* Problem description
When you find the line with "[Schropp-Tuning bei Instagram] (254, 2093)" among the records below, reproduce it and each line after it exactly, ending with the line with "Datenschutz (205, 2226)".

• • •

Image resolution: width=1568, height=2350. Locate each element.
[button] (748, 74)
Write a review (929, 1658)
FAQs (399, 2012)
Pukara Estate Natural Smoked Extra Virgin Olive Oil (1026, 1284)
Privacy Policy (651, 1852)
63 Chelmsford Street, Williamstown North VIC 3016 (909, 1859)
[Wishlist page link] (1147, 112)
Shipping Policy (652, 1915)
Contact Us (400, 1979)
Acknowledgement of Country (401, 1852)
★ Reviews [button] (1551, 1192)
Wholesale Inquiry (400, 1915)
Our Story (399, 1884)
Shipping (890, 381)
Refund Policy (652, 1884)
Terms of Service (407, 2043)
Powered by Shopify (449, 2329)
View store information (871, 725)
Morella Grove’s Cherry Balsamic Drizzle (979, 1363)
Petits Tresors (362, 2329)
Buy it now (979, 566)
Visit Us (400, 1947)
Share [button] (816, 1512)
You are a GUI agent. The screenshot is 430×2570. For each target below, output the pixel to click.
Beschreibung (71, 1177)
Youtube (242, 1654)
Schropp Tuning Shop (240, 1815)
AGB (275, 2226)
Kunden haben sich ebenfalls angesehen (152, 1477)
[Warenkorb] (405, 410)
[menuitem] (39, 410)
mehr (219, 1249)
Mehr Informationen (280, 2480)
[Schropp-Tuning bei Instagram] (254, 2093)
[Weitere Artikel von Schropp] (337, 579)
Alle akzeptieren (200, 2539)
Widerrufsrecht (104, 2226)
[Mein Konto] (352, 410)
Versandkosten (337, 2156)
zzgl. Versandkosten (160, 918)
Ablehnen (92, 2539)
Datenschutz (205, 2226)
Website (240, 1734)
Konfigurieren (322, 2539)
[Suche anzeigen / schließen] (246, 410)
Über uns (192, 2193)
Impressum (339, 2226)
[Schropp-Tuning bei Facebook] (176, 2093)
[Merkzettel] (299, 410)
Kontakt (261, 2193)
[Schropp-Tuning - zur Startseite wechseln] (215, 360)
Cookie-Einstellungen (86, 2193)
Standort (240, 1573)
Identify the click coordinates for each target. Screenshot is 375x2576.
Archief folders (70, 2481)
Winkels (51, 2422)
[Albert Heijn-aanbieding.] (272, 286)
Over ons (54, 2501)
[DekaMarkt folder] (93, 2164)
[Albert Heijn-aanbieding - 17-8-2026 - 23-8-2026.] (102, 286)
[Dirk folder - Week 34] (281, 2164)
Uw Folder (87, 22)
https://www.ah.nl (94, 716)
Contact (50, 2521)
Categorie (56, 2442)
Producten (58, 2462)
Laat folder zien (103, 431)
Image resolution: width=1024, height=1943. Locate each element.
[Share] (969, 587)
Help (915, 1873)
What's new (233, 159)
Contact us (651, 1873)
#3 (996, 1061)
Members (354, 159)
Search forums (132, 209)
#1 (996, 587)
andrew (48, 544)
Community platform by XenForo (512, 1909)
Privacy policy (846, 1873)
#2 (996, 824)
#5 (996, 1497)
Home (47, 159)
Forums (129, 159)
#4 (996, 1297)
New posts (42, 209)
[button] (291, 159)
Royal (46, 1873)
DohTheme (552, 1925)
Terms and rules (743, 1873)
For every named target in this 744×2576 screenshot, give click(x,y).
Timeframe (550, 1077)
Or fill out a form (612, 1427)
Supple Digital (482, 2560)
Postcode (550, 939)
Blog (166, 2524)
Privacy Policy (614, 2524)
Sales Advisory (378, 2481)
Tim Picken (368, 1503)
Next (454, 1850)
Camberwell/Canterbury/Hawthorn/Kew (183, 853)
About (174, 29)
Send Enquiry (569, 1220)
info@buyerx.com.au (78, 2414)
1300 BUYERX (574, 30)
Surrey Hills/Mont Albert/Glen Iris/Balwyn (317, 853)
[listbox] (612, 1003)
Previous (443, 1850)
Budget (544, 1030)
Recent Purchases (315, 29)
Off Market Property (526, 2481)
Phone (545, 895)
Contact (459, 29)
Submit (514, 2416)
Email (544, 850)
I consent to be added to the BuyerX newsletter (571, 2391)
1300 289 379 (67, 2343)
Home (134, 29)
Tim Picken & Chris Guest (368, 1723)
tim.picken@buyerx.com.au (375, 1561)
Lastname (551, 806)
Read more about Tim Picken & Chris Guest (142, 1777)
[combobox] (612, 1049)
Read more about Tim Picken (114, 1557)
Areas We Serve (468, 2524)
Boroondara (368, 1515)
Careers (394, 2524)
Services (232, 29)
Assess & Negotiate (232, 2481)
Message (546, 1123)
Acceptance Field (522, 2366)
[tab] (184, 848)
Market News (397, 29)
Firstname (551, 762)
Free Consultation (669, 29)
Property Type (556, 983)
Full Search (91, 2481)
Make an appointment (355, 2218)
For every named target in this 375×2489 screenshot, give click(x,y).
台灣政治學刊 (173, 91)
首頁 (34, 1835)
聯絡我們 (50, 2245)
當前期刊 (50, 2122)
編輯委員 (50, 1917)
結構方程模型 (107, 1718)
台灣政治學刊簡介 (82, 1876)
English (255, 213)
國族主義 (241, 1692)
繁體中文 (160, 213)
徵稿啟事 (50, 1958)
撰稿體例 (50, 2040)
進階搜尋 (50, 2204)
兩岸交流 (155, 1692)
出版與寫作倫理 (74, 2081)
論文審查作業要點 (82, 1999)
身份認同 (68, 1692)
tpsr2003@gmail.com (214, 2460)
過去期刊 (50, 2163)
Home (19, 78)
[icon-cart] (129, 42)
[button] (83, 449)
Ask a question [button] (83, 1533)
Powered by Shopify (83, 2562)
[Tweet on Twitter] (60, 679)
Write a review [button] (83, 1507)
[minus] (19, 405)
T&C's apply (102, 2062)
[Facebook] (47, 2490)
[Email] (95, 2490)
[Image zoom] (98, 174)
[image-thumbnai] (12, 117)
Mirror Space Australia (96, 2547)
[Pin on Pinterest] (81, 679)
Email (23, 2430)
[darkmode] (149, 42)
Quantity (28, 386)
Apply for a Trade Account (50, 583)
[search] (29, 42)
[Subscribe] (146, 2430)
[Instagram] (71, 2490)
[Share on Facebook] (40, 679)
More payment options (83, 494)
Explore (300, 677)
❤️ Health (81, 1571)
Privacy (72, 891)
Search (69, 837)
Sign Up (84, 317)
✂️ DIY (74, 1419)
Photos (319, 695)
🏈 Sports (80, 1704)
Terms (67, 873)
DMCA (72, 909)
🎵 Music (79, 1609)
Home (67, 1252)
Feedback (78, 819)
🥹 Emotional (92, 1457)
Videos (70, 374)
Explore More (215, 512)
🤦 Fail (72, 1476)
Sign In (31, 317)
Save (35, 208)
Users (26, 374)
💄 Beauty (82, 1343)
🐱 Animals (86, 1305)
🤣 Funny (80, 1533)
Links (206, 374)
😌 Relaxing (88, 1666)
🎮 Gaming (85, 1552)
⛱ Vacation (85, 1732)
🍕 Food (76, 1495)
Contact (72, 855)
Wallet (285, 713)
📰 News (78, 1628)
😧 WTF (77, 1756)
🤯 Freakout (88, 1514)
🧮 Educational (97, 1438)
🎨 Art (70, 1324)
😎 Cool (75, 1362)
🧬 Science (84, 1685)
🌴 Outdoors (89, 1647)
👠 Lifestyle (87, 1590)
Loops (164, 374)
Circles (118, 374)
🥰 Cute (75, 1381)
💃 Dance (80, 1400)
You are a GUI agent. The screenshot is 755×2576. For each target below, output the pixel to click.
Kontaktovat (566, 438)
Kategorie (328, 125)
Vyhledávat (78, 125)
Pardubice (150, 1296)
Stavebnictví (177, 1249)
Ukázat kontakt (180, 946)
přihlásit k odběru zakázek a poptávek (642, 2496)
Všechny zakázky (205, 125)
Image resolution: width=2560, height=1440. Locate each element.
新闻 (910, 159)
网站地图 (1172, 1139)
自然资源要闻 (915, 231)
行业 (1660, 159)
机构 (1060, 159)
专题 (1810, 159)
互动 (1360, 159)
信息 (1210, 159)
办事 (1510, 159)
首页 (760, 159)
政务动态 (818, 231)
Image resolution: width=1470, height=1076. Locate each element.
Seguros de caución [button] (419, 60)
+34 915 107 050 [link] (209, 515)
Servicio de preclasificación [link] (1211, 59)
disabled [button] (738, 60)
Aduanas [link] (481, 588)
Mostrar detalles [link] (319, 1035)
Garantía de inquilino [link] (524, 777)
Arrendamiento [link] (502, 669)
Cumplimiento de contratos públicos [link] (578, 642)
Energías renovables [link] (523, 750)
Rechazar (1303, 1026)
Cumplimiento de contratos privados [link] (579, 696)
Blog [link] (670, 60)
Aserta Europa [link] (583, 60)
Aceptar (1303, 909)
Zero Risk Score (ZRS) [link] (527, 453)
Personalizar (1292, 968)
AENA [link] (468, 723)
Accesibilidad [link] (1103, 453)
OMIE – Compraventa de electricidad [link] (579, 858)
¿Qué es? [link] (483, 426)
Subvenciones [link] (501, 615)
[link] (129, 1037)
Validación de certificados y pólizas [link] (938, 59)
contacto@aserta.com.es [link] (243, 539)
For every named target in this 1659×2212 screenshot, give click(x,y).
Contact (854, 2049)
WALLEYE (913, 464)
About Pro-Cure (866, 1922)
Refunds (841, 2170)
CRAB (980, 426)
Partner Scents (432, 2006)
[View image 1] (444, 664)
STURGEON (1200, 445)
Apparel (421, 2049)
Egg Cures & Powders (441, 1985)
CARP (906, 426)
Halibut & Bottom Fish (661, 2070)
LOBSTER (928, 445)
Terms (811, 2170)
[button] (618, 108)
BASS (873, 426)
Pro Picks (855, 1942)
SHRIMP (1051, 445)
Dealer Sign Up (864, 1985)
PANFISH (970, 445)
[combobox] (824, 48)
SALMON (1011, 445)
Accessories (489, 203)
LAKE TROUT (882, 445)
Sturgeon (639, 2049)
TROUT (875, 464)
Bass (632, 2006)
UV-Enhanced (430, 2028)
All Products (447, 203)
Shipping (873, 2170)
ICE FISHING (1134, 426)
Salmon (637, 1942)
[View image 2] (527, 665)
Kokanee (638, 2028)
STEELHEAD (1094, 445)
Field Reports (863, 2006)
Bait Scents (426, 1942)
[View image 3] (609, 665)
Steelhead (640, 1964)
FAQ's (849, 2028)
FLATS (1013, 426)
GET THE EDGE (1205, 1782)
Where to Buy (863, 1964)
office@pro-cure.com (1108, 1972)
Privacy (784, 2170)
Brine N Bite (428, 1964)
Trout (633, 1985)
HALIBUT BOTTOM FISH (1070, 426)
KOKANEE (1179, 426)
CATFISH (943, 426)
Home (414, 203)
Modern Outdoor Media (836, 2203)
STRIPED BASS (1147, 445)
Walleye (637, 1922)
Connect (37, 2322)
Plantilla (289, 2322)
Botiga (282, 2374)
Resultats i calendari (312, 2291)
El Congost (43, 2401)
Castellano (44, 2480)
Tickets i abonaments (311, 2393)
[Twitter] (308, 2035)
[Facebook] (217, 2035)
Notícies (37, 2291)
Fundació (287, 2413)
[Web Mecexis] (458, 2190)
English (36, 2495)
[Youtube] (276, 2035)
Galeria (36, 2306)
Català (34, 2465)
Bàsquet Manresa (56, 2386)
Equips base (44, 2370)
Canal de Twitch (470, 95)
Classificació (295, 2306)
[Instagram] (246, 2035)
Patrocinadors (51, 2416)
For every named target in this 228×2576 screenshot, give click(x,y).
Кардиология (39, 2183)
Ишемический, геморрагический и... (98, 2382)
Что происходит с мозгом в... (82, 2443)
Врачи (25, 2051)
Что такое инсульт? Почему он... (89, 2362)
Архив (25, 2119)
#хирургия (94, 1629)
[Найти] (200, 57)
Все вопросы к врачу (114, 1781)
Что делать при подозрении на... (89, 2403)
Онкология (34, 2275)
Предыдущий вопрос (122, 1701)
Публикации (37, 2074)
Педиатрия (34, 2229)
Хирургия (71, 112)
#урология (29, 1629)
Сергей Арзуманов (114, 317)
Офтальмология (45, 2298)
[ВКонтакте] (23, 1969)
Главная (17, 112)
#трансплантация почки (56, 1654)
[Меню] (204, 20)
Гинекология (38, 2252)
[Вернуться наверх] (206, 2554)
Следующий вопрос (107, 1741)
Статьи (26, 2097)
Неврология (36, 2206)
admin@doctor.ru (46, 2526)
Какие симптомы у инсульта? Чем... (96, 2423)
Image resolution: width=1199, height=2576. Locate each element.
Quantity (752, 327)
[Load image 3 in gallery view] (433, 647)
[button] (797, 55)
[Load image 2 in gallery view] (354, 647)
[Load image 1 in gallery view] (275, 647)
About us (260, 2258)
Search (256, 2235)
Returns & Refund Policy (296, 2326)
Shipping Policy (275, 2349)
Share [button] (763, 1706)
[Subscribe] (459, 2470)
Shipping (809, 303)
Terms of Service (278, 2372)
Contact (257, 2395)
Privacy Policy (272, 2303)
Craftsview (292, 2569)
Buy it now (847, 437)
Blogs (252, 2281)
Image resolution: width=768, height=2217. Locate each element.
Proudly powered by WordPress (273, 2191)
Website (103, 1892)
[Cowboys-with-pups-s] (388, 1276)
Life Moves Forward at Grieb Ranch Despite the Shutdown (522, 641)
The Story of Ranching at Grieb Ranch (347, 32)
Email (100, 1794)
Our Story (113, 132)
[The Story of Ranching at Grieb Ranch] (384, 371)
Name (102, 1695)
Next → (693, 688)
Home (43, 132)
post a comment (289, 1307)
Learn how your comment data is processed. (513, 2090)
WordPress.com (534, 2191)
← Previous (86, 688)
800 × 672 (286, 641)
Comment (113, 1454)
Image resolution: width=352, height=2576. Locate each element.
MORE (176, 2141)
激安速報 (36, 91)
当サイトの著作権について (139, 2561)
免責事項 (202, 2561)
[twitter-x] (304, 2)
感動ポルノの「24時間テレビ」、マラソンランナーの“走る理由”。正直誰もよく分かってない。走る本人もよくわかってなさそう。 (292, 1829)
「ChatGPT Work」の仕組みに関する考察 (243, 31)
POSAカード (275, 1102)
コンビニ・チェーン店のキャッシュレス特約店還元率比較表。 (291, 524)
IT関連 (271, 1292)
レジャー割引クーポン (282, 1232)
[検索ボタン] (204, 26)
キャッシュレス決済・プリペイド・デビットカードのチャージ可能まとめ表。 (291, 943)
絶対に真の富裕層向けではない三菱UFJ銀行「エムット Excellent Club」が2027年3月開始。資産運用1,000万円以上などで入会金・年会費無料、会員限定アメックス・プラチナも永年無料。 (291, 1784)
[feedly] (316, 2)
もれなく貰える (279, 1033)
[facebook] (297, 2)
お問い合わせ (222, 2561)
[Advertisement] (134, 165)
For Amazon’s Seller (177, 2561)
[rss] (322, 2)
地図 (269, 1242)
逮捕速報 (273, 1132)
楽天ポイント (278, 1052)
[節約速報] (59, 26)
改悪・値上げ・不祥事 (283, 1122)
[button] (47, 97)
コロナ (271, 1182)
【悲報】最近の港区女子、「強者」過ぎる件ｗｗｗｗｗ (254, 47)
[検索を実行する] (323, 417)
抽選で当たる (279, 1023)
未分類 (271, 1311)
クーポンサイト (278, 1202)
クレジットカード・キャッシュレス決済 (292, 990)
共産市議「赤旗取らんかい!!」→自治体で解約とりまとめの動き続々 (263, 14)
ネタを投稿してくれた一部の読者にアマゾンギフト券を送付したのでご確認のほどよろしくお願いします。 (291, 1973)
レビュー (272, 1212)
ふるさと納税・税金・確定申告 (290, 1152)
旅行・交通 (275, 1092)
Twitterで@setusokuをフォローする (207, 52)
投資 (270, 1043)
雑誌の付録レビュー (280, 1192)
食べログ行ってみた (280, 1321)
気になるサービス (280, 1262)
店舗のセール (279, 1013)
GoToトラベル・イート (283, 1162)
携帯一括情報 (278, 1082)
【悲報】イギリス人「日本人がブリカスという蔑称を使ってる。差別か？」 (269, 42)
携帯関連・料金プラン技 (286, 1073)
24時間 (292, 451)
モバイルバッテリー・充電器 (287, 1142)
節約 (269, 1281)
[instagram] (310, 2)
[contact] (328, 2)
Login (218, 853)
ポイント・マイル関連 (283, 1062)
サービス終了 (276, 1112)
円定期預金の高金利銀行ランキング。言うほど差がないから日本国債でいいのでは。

• • •

* Response
[Schropp-Tuning bei Instagram] (254, 2093)
[Weitere Artikel von Schropp] (337, 579)
Alle akzeptieren (200, 2539)
Widerrufsrecht (104, 2226)
[Mein Konto] (352, 410)
Versandkosten (337, 2156)
zzgl. Versandkosten (160, 918)
Ablehnen (92, 2539)
Datenschutz (205, 2226)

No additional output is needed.